(Photo Credits: Kaitlin Hill’s Instagram & Margaret Stewart)
By Margaret Stewart
Kaitlin Hill has been a dancer all her life. Like many young girls, her parents were the first ones to enroll her in her first dance class.
“It was just one of those things that my parents put me in,” Hill said. “I did it for fun a couple times a week and it was just one of those things that was like 30 minutes of tap, 30 minutes of jazz and one hour of ballet so it was not serious at all.”
After her move to North Carolina, Hill went to Triangle Youth Ballet where she first experienced performing ballets in their entirety. The productions were more demanding than the more traditional recitals forcing Hill to take her craft and her self more seriously.
“We did “Dracula” or “Giselle” in the fall, then we’d do “The Nutcracker” and then a spring concert,” Hill said.
These performances drove Hill’s passion to pursue ballet further. She applied and danced in a summer intensive hosted by The Los Angeles Ballet at the age of 15 and got in. The next summer, Hill applied to another Los Angeles summer intensive hosted by Joffery Ballet School. Not only was she offered a spot in the intensive, Hill was invited to attend the school based in New York City.
At 16, Hill moved to New York City with her father and began to live and breathe all things ballet.
“The thing with the summer intensive is that it is such a short period of time and there is such a wide range of people coming from all over.
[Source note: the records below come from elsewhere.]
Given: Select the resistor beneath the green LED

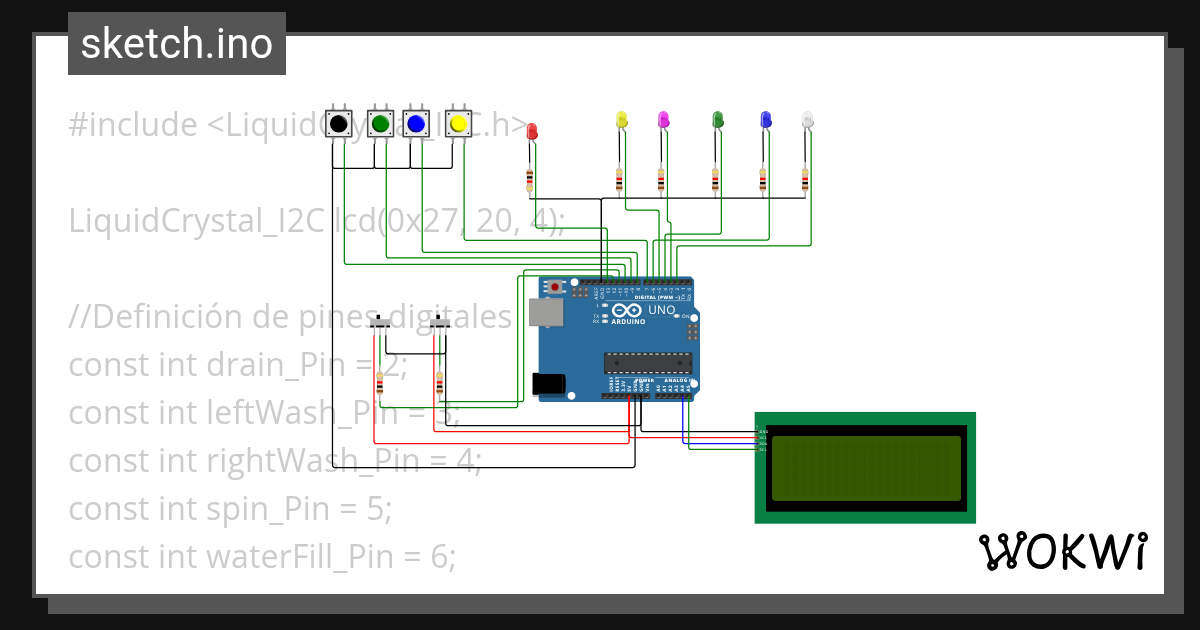Looking at the screenshot, I should (715, 178).
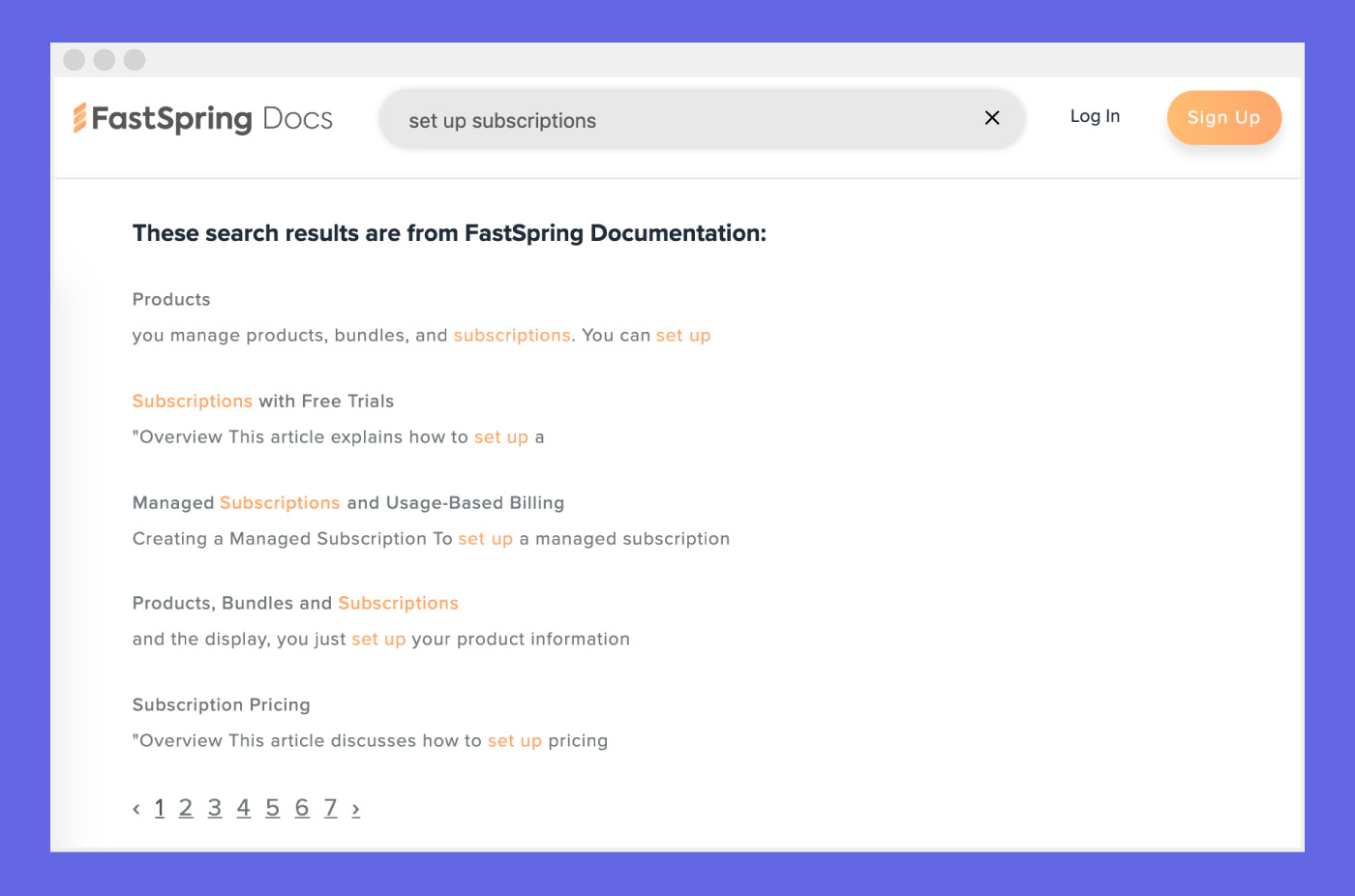Click the Log In menu item
The width and height of the screenshot is (1355, 896).
[1095, 116]
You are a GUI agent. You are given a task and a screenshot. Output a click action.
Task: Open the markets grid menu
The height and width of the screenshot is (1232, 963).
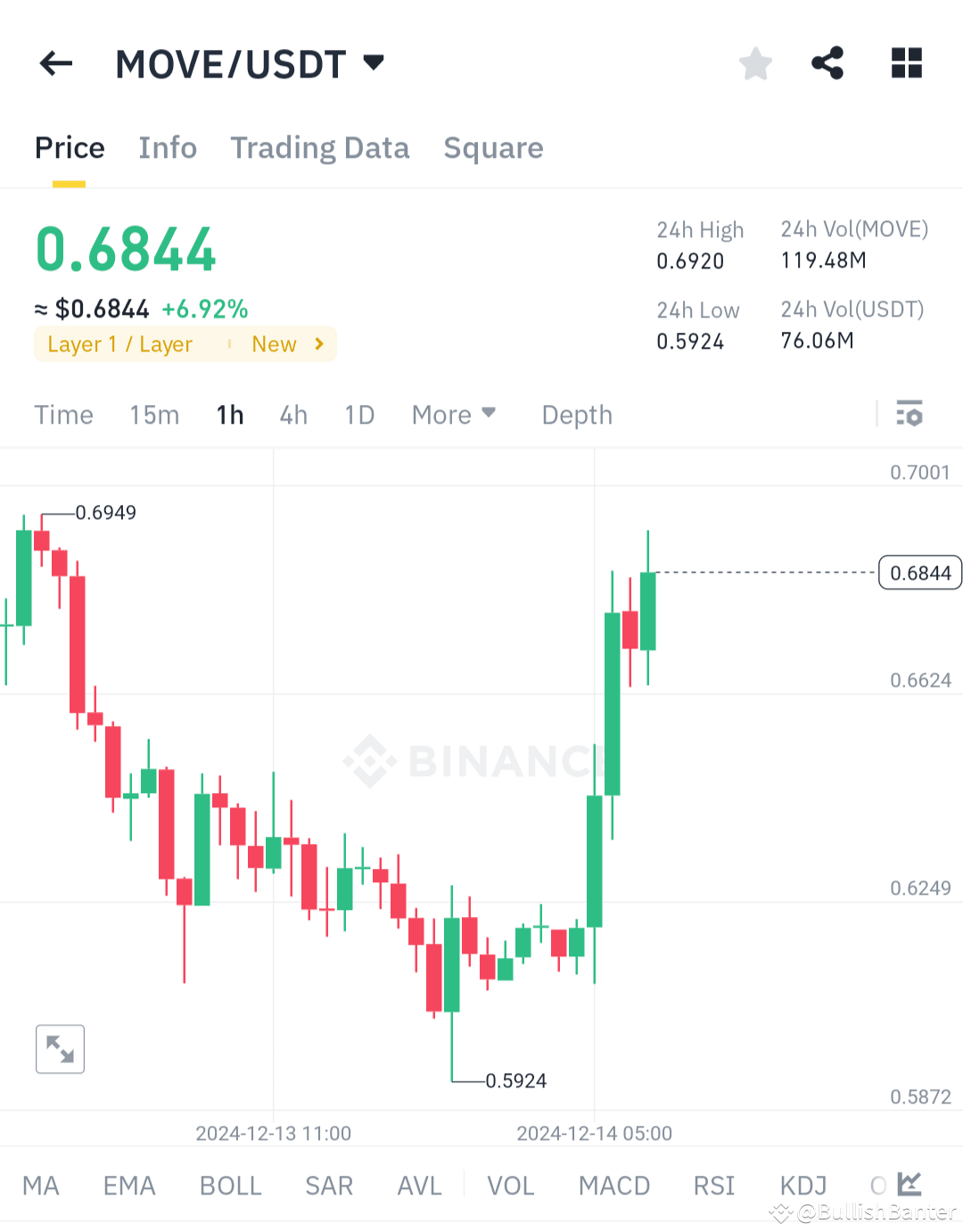point(906,63)
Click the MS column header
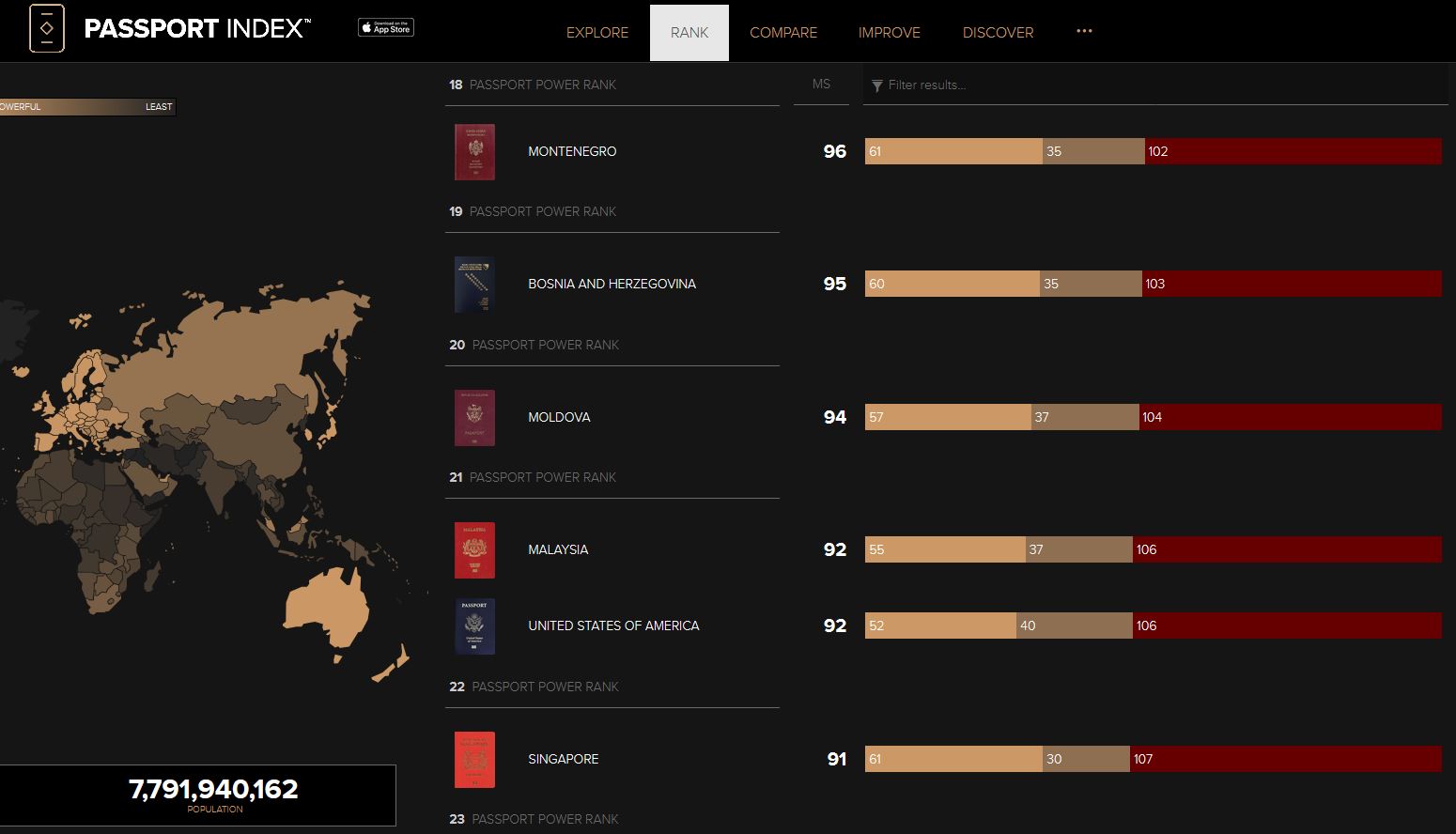This screenshot has width=1456, height=834. tap(821, 85)
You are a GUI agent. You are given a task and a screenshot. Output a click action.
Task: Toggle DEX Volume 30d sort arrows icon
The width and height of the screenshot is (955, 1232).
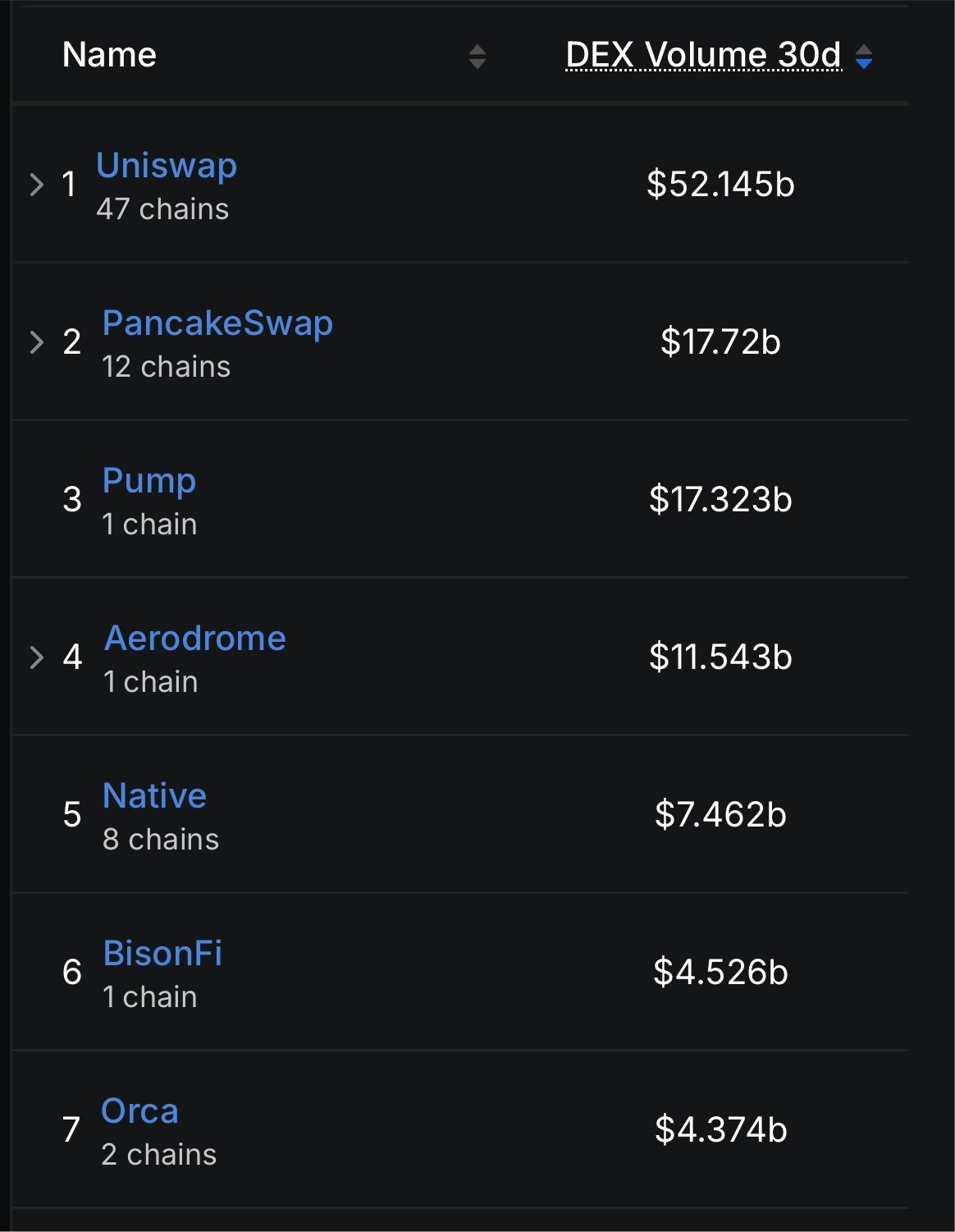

I think it is a really good experience but it is completely different to the dedication that is required of you when you are a full time student because you’re not just taking ballet class,” Hill said. “You’re taking partnering, you’re taking Cunningham, we had Horton, you’re taking anatomy, you’re taking all sorts of classes. It’s a conservatory based program.”
Naturally, Hill’s schedule demanded physical, and mental, exhaustion.
“Your body is just screaming at you and sometimes you’re like ‘why am I doing this,'” Hill said.
The Joffery program is three years long. By the time Hill was wrapping up in The Big Apple, she was a senior and searching for colleges.
“There was a booth at one of our performances highlighting different dancing programs and Brockport was there,” Hill said.
Hill came to The College at Brockport in the fall of 2017 having already been accepted to the Department of Dance, but physically unable to participate.
“When I first came in I wasn’t dancing,” Hill said. “I had an OCD lesion of my talus bone. So, it was just a little bit of bone that just chipped away and broke off and the cartilage surrounding it died and then it was just floating in my ankle for a couple months.”
The injury was from the constant wear and tear on the same part of her foot, day in and day out. Hill says that her time in recovery, though four months longer than she originally anticipated, helped her grow not only as a dancer but as a person.
“All of a sudden I had to shape this whole new identity,” Hill said. “I didn’t know how to be a person anymore so I had to find other things that I was passionate about, other things that I was interested in hat I hadn’t really had the time to pursue.”
While Hill knows she has a long road ahead of her, she is grateful for the time she had to grow.
“Growth isn’t linear and progress isn’t linear and it’s not about getting back to the way I used to dance, but learning how to dance in a new body and learning how to navigate the place I’m at today,” Hill said. “Trying not to compare myself so much to others and not trying to compare myself to 16 year old me because I do not have the body I had when I was 16, I just don’t and that’s okay.”
Still actively choosing dance, Hill works to follow her passion no matter the obstacles.
“For me, it wasn’t really a choice. I was always dancing and it’s something I have to do,” Hill said.